From a macro-prudential point of view, risk management aims to monitor risks that may affect the stability of non-bank financial markets and to limit the costs arising from difficulties encountered throughout the financial system. However, macro-prudential risks can only be adequately monitored in an integrated manner, as risks can accumulate system-wide while individual entities may still appear sound. The monitoring of macro-prudential risks also takes into account the collective behaviour of supervised entities and the (unanticipated) side effects of changes in the regulatory framework and in the way supervision of non-bank financial sector entities is conducted.
The main objective of risk management activities is to develop and administer the overall framework through which the FSA acts for prudential supervision in the insurance, private pension and financial instruments and investment sectors.

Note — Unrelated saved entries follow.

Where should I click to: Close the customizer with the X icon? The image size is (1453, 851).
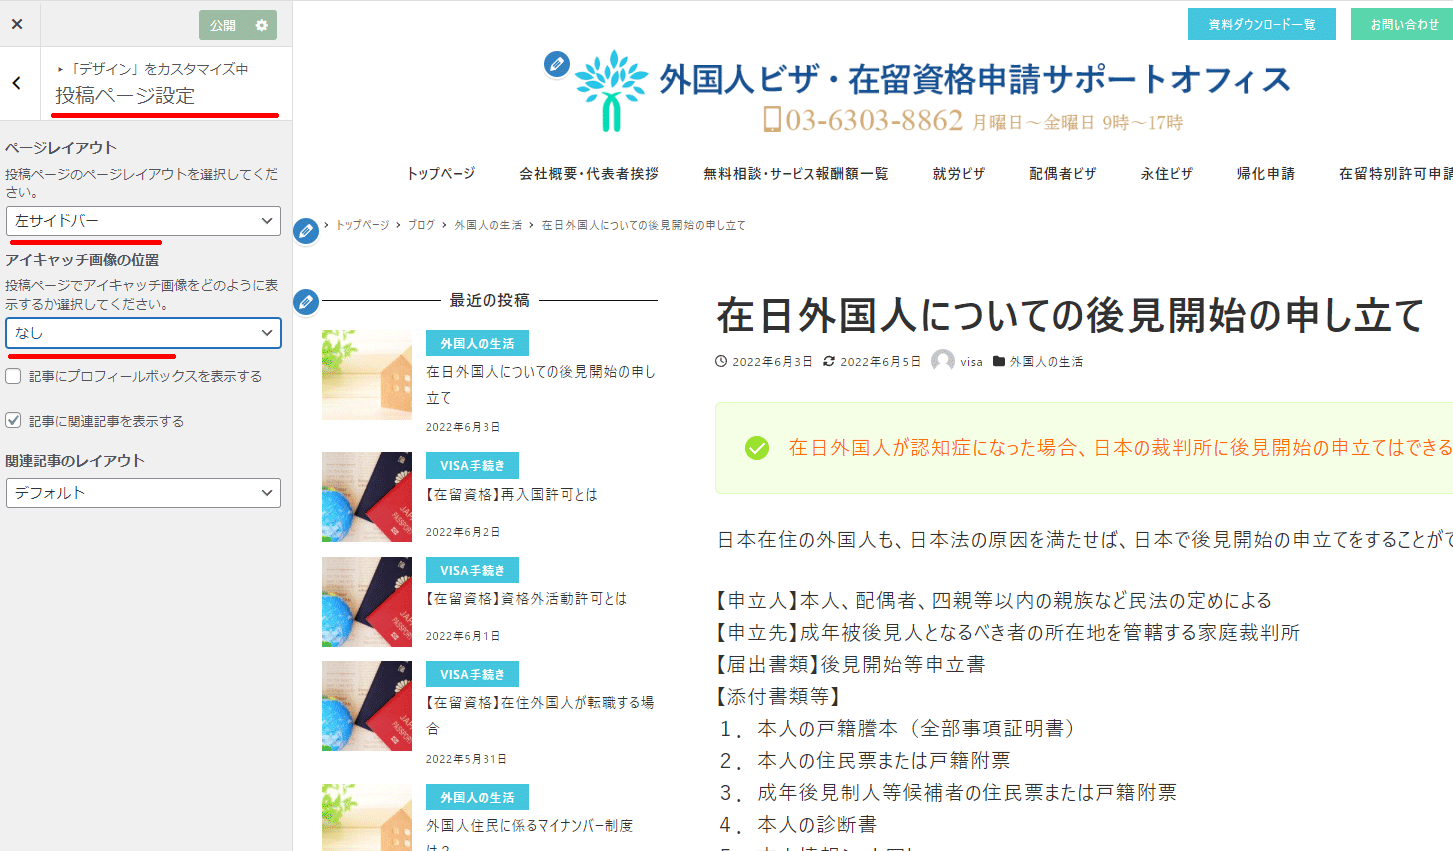[17, 24]
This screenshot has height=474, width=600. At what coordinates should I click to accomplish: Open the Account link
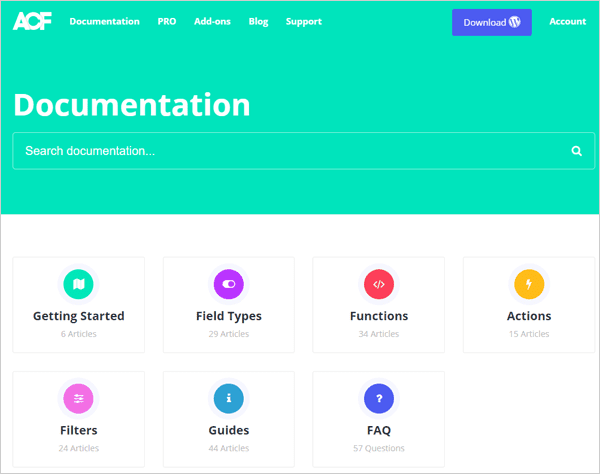(x=568, y=21)
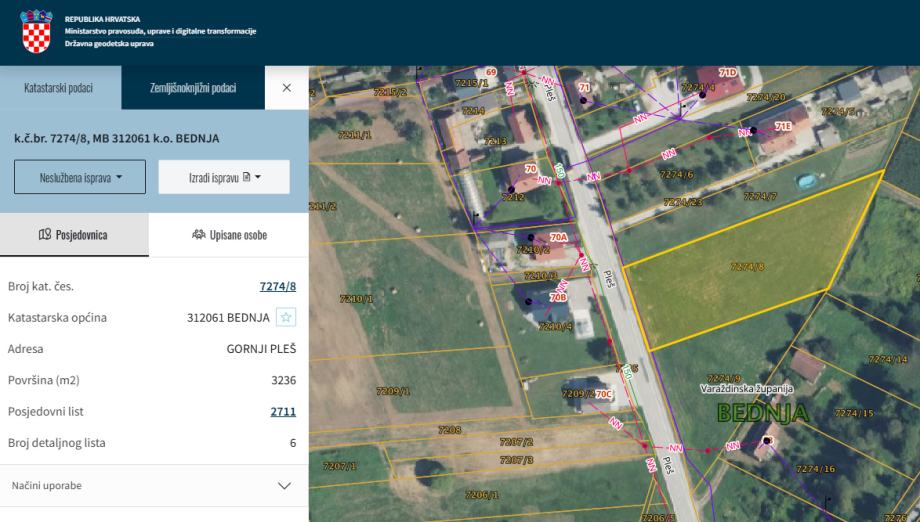This screenshot has width=920, height=522.
Task: Click house number marker 70A on map
Action: pyautogui.click(x=557, y=237)
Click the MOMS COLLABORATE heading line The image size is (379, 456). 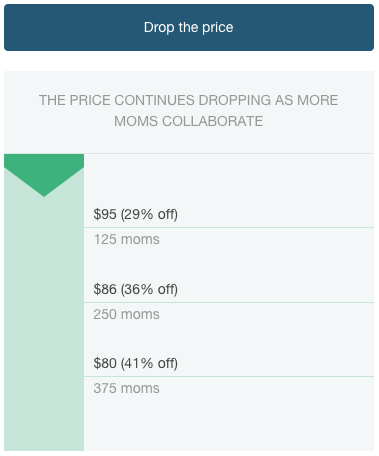(x=189, y=121)
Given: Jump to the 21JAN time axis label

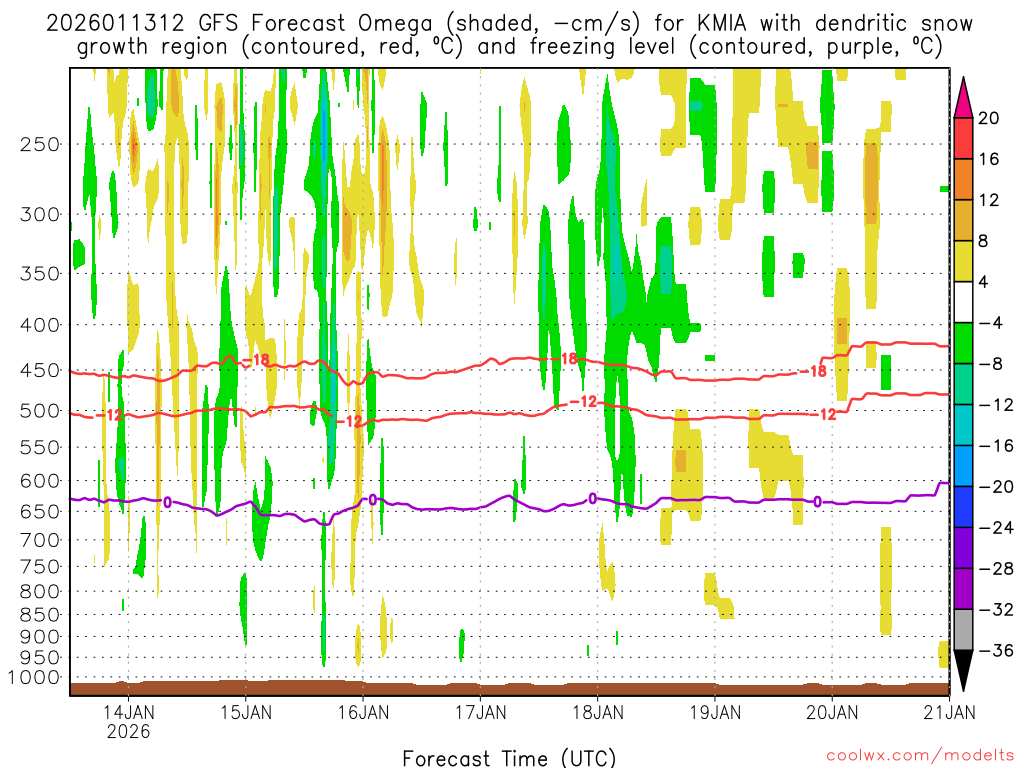Looking at the screenshot, I should [x=947, y=712].
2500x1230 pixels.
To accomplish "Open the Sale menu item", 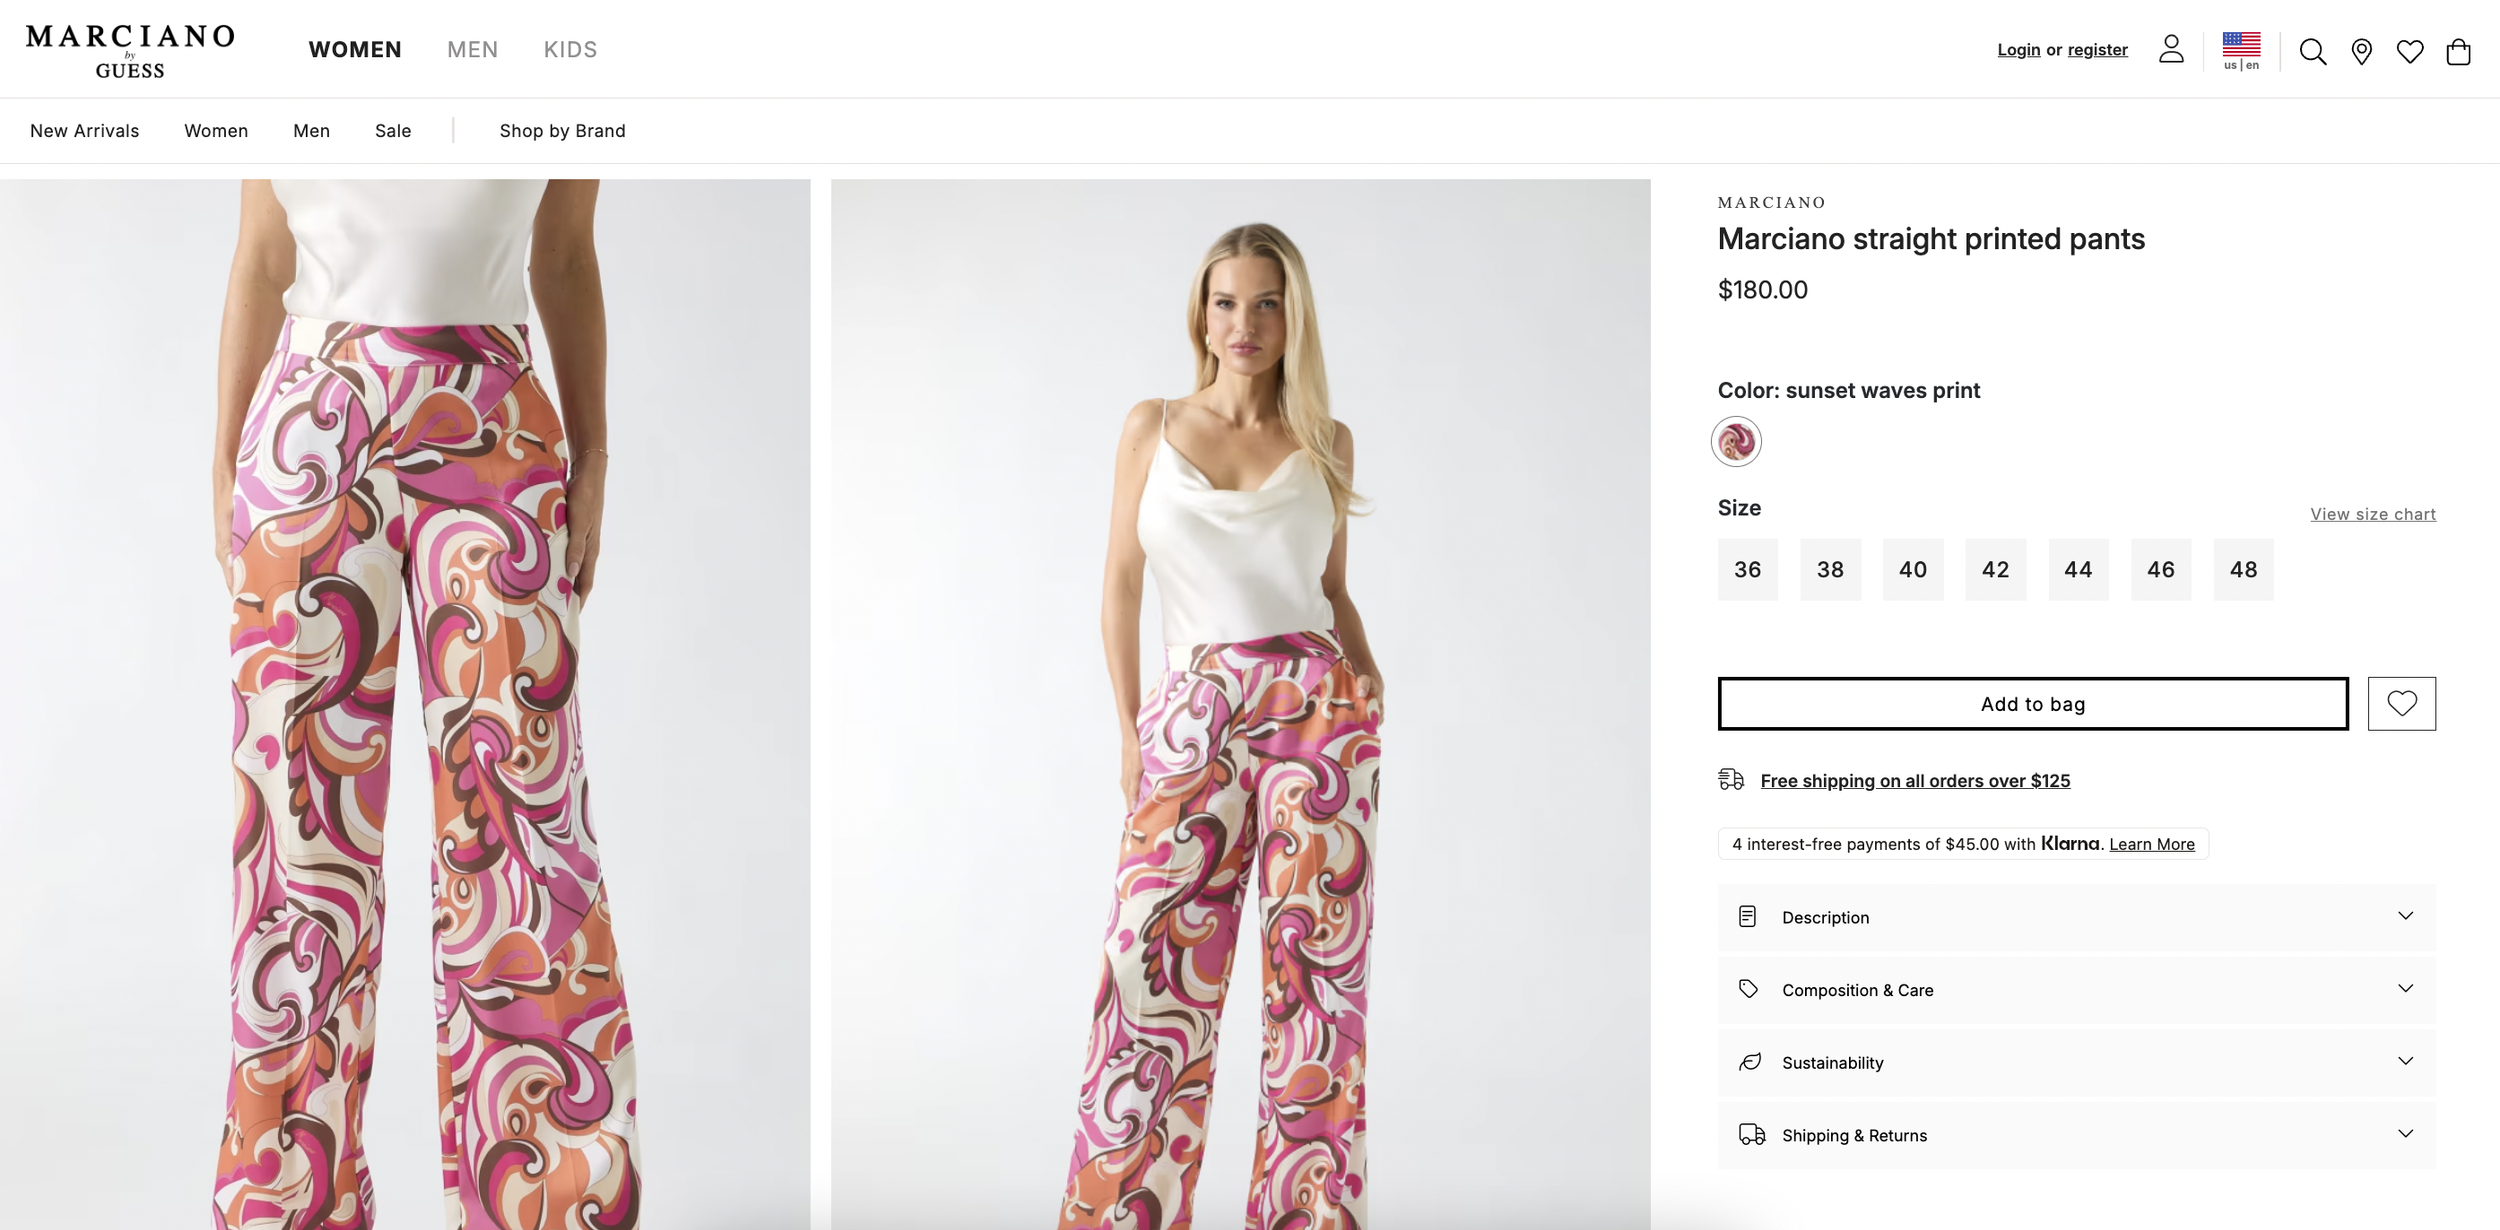I will tap(393, 131).
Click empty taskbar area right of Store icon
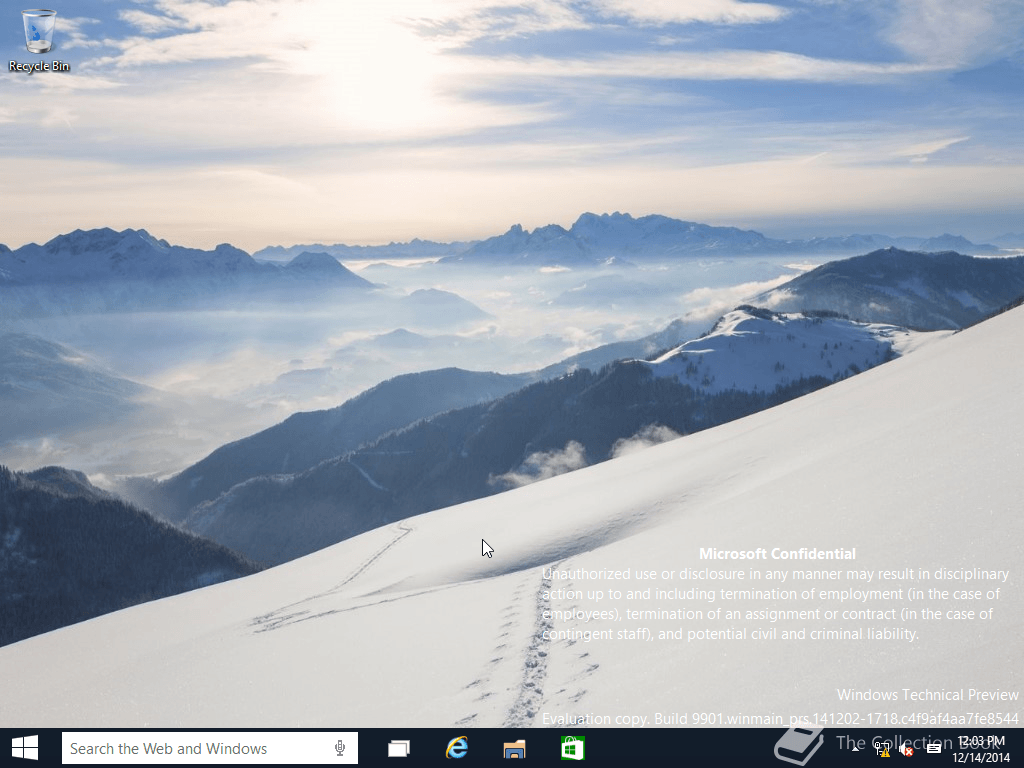 click(680, 748)
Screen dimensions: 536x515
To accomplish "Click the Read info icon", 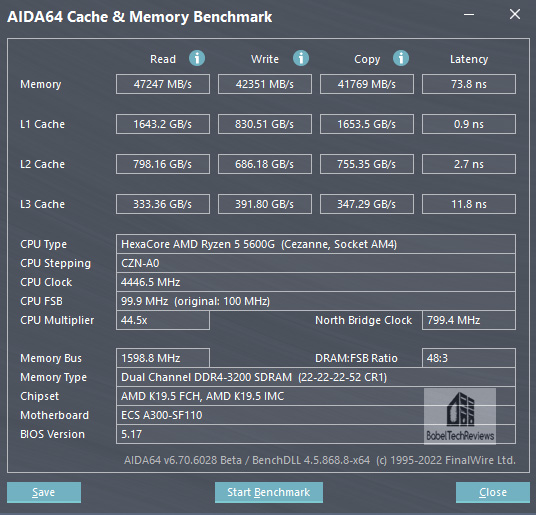I will tap(197, 58).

The main risk management activities are carried out by:
identify and assess trends and risks in non-bank financial markets to ensure financial stability and confidence of financial services participants and consumers;
identifying systemically relevant non-bank financial system institutions and structures;
developing risk measurement and monitoring methods, quantitative risk management tools, warning systems for major risks in the financial sector and methodologies for testing under extreme market conditions (stress testing);
conducting assessments/simulations/stress tests on the liquidity, solvency or level of prudential financial requirements of entities supervised by the ASF;
developing principles/procedures for the management of a potential financial crisis (including cross-border), as well as developing a common analytical framework for assessing the systemic implications of potential crises, with a view to ensuring a common terminology applicable to financial crises by all relevant authorities and creating the prerequisites for timely assessments to facilitate decision-making in crisis situations;
analysing the local and international macroeconomic context and the impact of macroeconomic factors on non-bank financial markets and developing risk scenarios for them;
analysing, developing, monitoring and reassessing macro-prudential policy elements within the remit of the ASF, including on intermediate objectives and related macro-prudential policy instruments, in collaboration with the organisational structures within the ASF with supervisory responsibilities;
coordination of supervision based on a forward-looking risk-based approach across all sectors of the ASF.